The circuits were all busy, but I finally got through — and, because it was well after lunch, Marcus was in his office. More than that, he was quite sober. “Julie, you bastard,” he cried, sounding really furious, “where the hells have you been hiding? I ought to have you whipped.”
But he hadn’t said anything about getting the aediles after me. “Did you have a chance to read Sidewise to a Chrestian World,?” I asked.
“The what? Oh, that thing. Nah. I haven’t even looked at it. I’ll buy it, naturally,” he said. “But what I’m talking about is An Ass’ Olympiad. The censors won’t stop it now, you know. In fact, all I want you to do now is make the Olympians a little dumber, a little nastier — you’ve got a biggie here, Julie! I think we can get a broadcast out of it, even. So when can you get back here to fix it up?”
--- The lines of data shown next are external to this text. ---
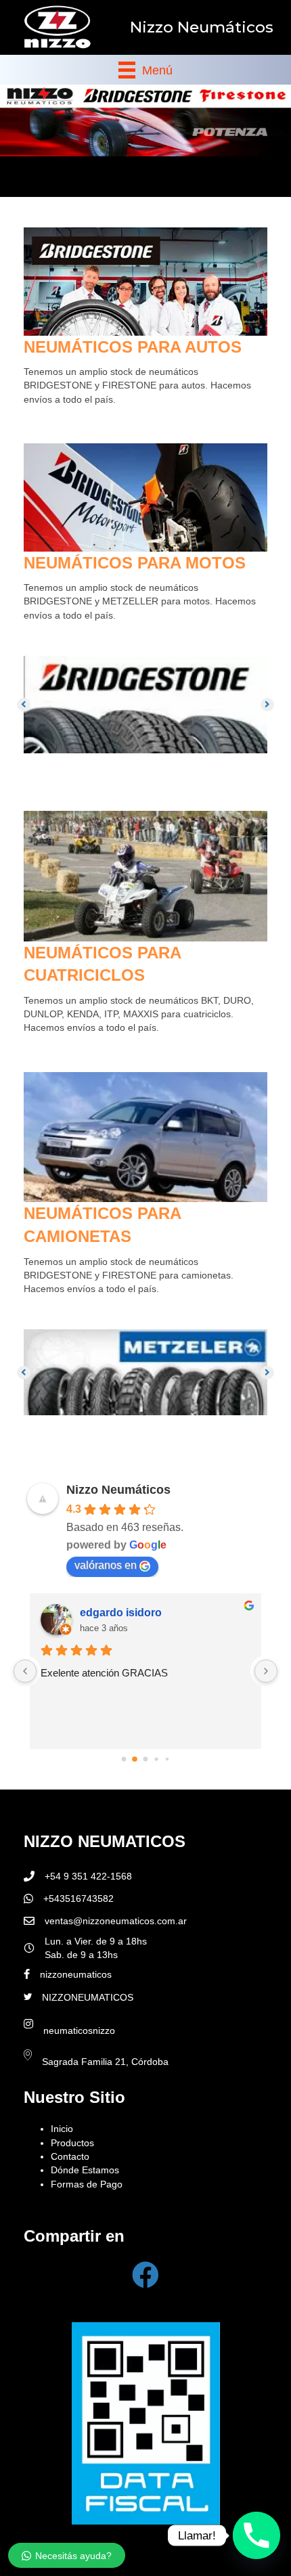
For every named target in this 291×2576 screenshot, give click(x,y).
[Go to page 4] (167, 1759)
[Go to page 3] (156, 1759)
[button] (23, 704)
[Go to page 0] (123, 1759)
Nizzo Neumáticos (118, 1489)
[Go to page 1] (135, 1759)
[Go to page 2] (145, 1759)
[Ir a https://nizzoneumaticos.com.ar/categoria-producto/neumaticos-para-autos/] (145, 318)
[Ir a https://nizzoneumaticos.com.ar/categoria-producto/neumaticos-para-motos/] (145, 534)
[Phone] (256, 2535)
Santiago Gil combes (133, 1612)
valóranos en (105, 1565)
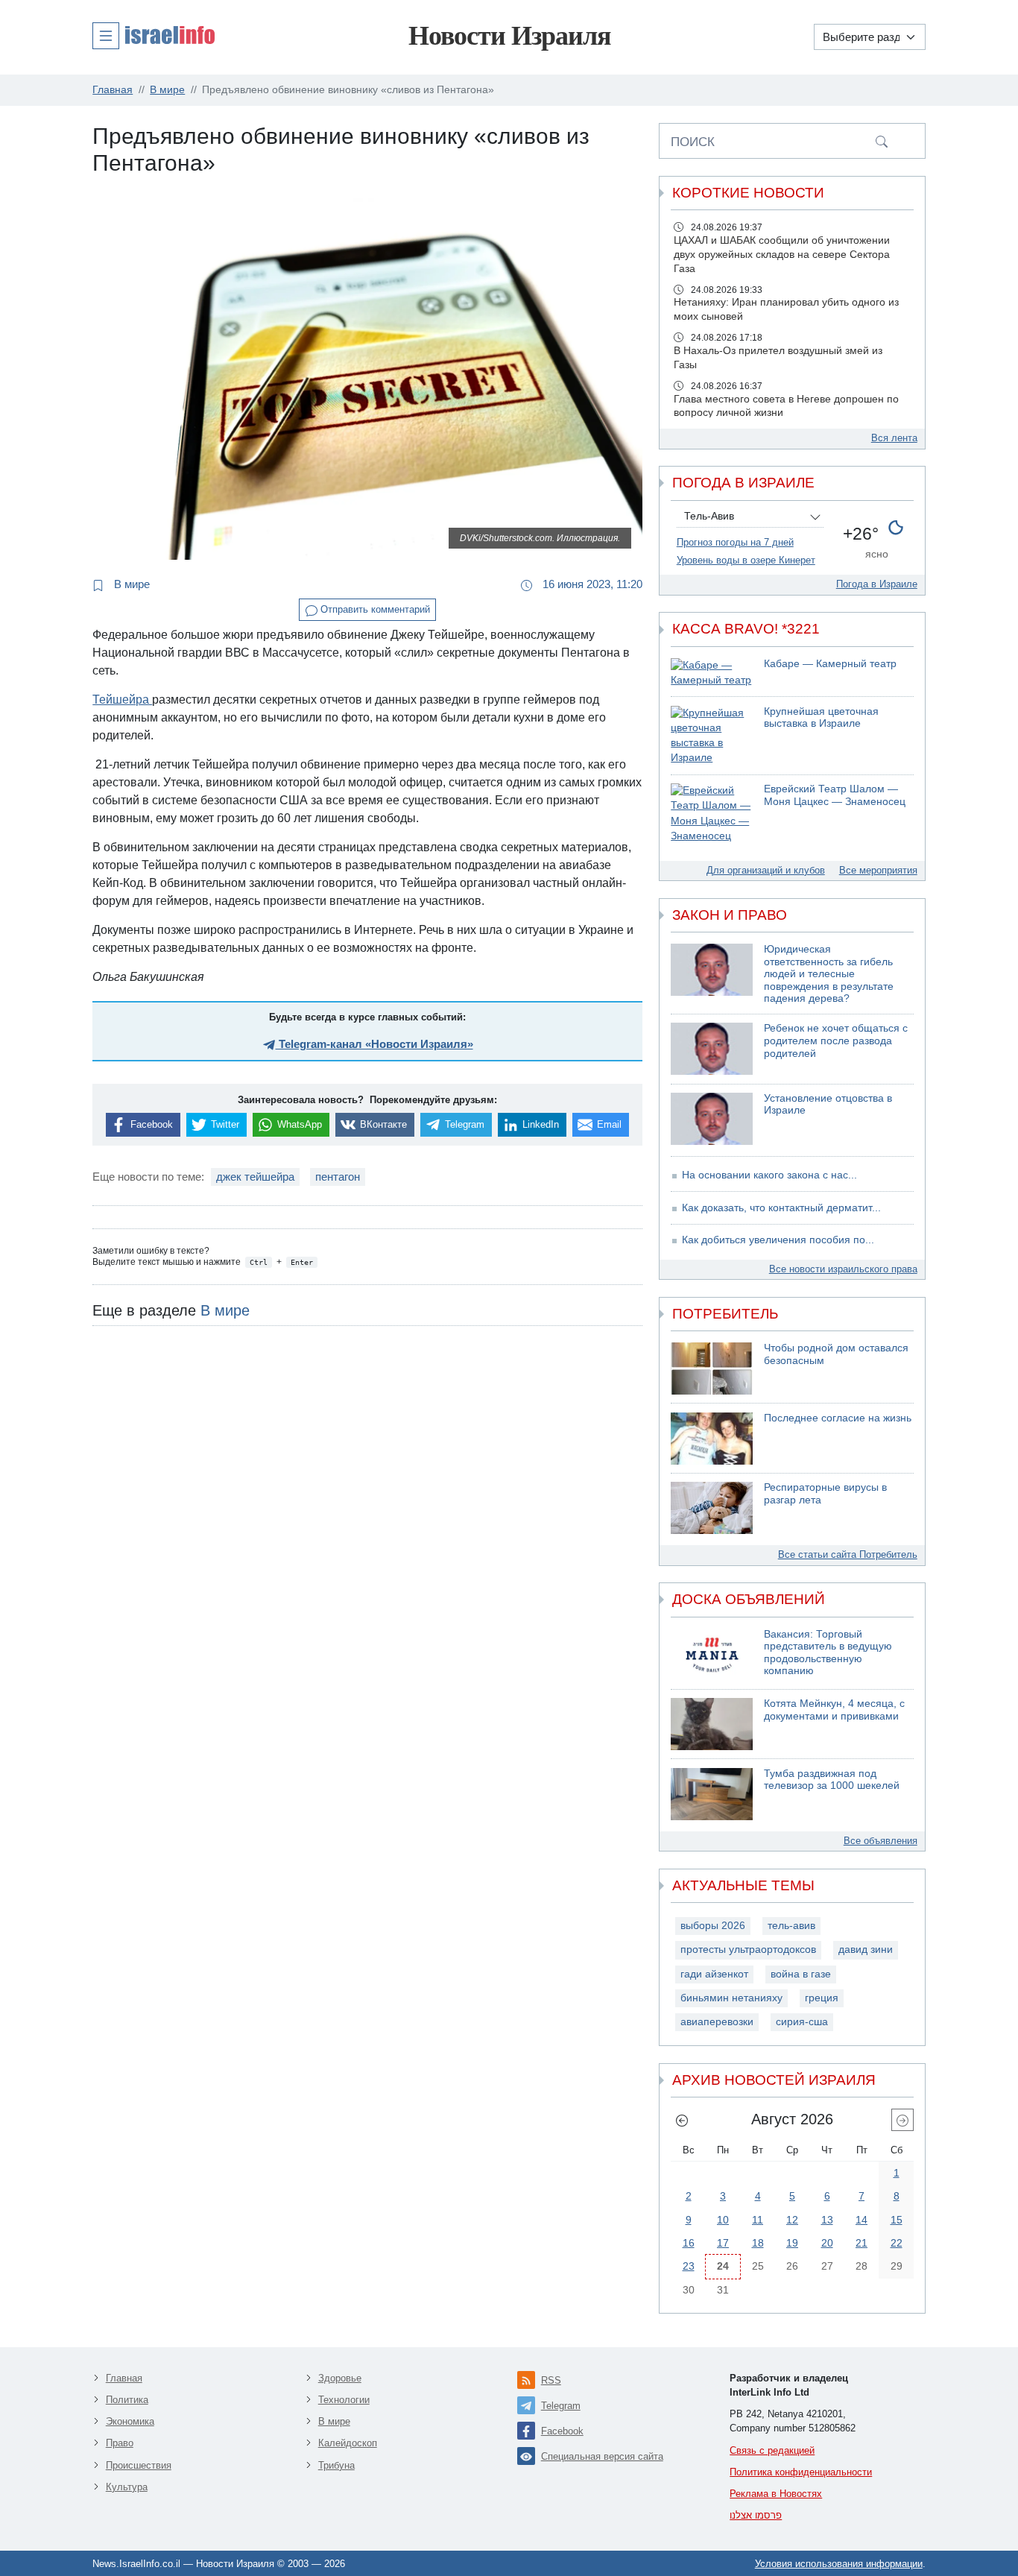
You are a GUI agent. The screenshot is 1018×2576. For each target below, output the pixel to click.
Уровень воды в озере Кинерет (746, 560)
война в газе (801, 1974)
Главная (124, 2378)
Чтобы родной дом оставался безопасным (836, 1354)
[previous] (682, 2120)
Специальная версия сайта (602, 2456)
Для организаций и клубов (765, 870)
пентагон (337, 1176)
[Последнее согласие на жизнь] (712, 1438)
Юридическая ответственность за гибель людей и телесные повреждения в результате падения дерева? (829, 974)
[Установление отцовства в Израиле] (712, 1119)
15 (896, 2220)
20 (827, 2243)
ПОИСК (693, 141)
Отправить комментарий (373, 609)
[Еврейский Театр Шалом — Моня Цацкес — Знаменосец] (712, 813)
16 (689, 2243)
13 (827, 2220)
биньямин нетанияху (731, 1998)
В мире (130, 584)
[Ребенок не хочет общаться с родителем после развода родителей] (712, 1049)
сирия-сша (802, 2021)
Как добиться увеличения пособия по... (778, 1240)
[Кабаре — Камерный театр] (712, 673)
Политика (127, 2399)
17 (723, 2243)
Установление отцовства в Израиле (828, 1105)
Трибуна (336, 2465)
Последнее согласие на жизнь (837, 1418)
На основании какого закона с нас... (769, 1175)
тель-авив (791, 1925)
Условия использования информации (839, 2563)
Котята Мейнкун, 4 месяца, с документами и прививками (834, 1710)
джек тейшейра (255, 1176)
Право (119, 2443)
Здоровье (339, 2378)
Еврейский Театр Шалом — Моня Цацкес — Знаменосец (834, 795)
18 (758, 2243)
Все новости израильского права (843, 1269)
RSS (551, 2380)
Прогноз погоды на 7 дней (735, 542)
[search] (881, 141)
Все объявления (880, 1840)
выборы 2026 (712, 1925)
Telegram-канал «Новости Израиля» (374, 1044)
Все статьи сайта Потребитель (847, 1554)
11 (757, 2220)
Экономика (130, 2421)
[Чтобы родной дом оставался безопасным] (712, 1368)
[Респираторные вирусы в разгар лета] (712, 1508)
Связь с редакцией (772, 2450)
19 (792, 2243)
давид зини (865, 1949)
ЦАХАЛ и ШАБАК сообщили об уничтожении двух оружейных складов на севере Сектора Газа (782, 254)
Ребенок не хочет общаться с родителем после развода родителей (836, 1040)
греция (821, 1998)
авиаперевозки (716, 2021)
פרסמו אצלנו (756, 2515)
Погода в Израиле (876, 584)
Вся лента (894, 437)
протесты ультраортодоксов (748, 1949)
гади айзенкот (714, 1974)
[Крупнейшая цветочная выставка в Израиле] (712, 736)
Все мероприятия (878, 870)
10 (723, 2220)
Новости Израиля (509, 36)
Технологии (344, 2399)
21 (861, 2243)
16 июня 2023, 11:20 (591, 584)
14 (861, 2220)
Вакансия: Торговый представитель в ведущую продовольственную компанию (828, 1653)
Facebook (562, 2431)
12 (792, 2220)
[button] (153, 35)
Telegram (561, 2405)
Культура (127, 2487)
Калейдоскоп (347, 2443)
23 (689, 2266)
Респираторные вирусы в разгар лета (825, 1494)
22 (896, 2243)
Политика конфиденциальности (801, 2472)
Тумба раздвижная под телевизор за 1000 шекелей (832, 1780)
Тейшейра (122, 699)
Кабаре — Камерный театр (830, 663)
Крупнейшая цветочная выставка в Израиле (821, 718)
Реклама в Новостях (776, 2493)
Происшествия (138, 2465)
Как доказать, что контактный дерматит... (781, 1207)
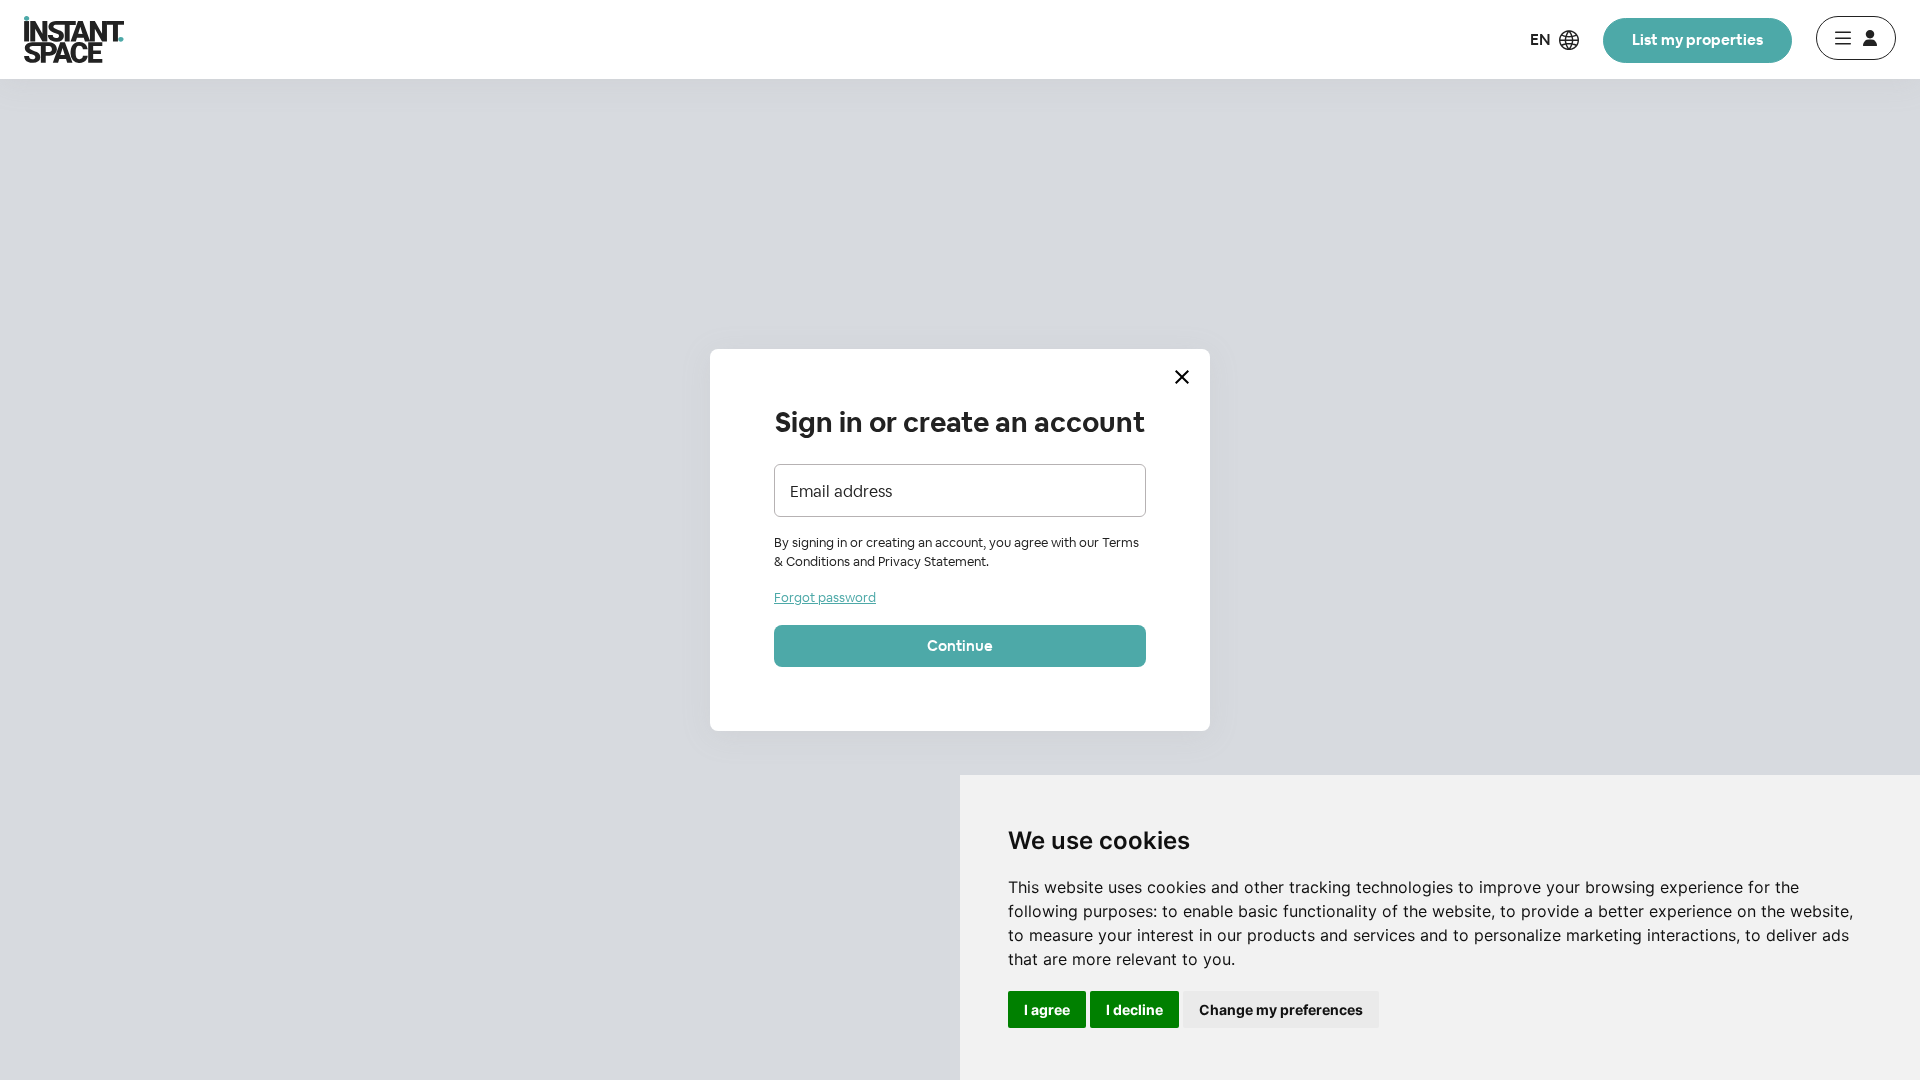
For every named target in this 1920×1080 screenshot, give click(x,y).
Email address (841, 491)
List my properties (1697, 39)
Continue (960, 645)
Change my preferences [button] (1281, 1009)
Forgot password (825, 597)
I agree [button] (1047, 1009)
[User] (1856, 38)
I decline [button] (1134, 1009)
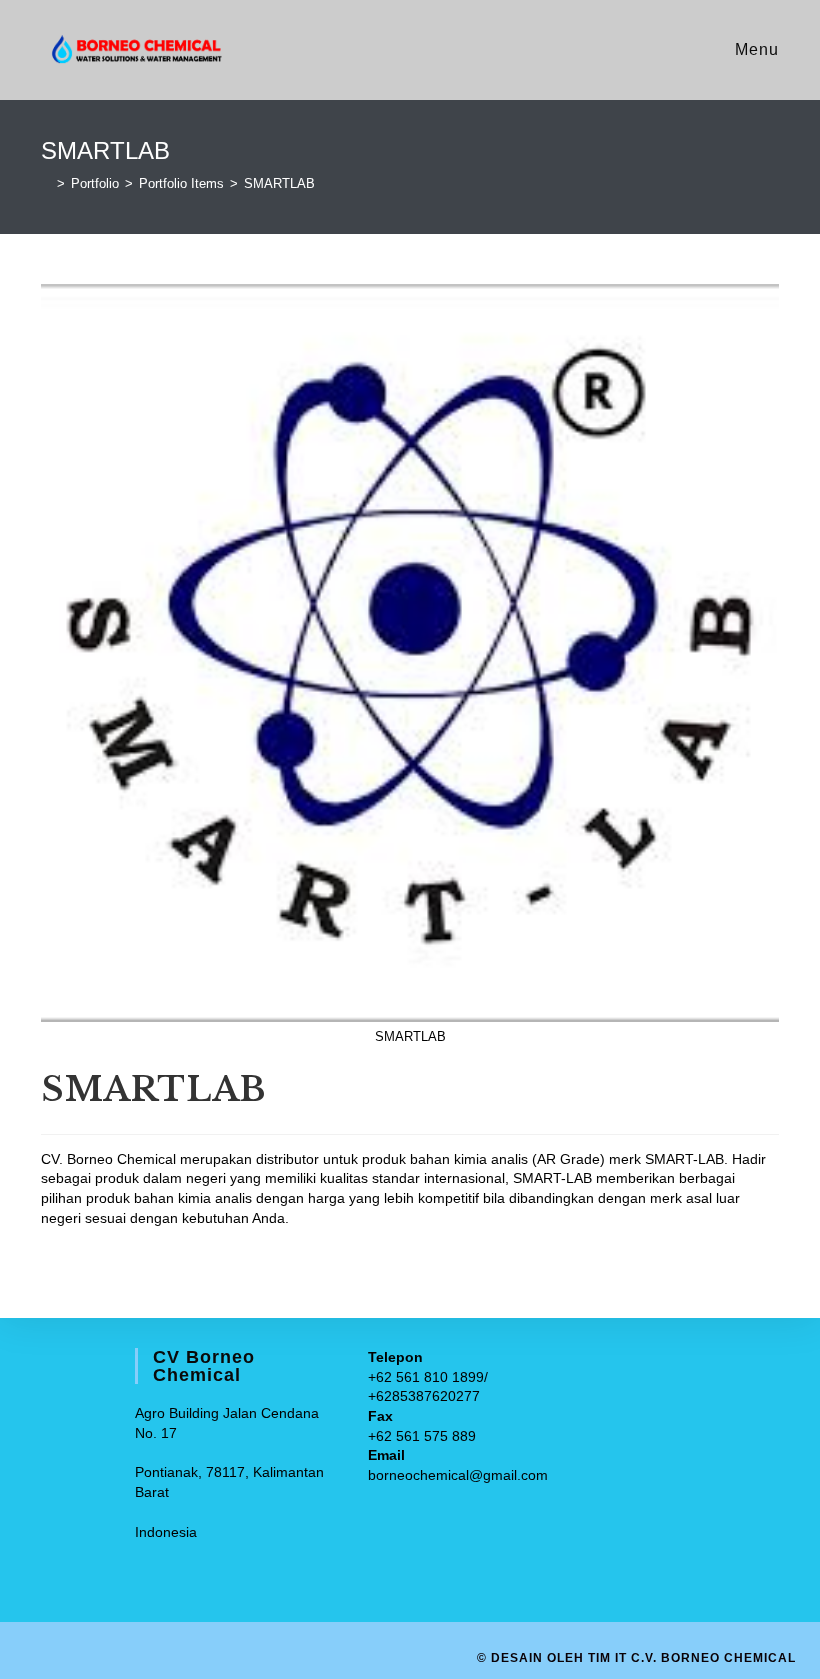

“Why — well, pretty soon, I guess, only I haven’t checked the hover timetable—”
“Hover, hell! You’re coming back by fast plane — we’ll pick up the tab. And, oh, by the way, we’re doubling your advance. The payment will be in your account this afternoon.”
And ten minutes later, when I unsubjunctively proposed to Rachel, she quickly and unsubjunctively accepted; and the highspeed flight to London takes nine hours, but I was grinning all the way.
CHAPTER 5
The Way It Is When You’ve Got It Made
To be a freelance writer is to live in a certain kind of ease. Not very easeful financially, maybe, but in a lot of other ways. You don’t have to go to an office every day, you get a lot of satisfaction out of seeing your very own words being read on hovers and trains by total strangers. To be a potentially bestselling writer is a whole order of magnitude different. Marcus put me up in an inn right next to the publishing company’s offices and stood over me while I turned my poor imaginary Olympian into the most doltish, feckless, unlikeable being the universe had ever seen. The more I made the Olympian contemptibly comic, the more Marcus loved it. So did everyone else in the office; so did their affiliates in Kiev and Manahattan and Kalkut and half a dozen other cities all around the world, and he informed me proudly that they were publishing my book simultaneously in all of them. “We’ll be the first ones out, Julie,” he exulted. “It’s going to be a mint! Money? Well, of course you can have more money — you’re in the big-time now!” And, yes, the broadcast studios were interested — interested enough to sign a contract even before I’d finished the revisions; and so were the journals, who came for interviews every minute that Marcus would let me off from correcting the proofs and posing for jacket photographs and speaking to their sales staff; and, all in all, I hardly had a chance to breathe until I was back on the highspeed aircraft to Alexandria and my bride.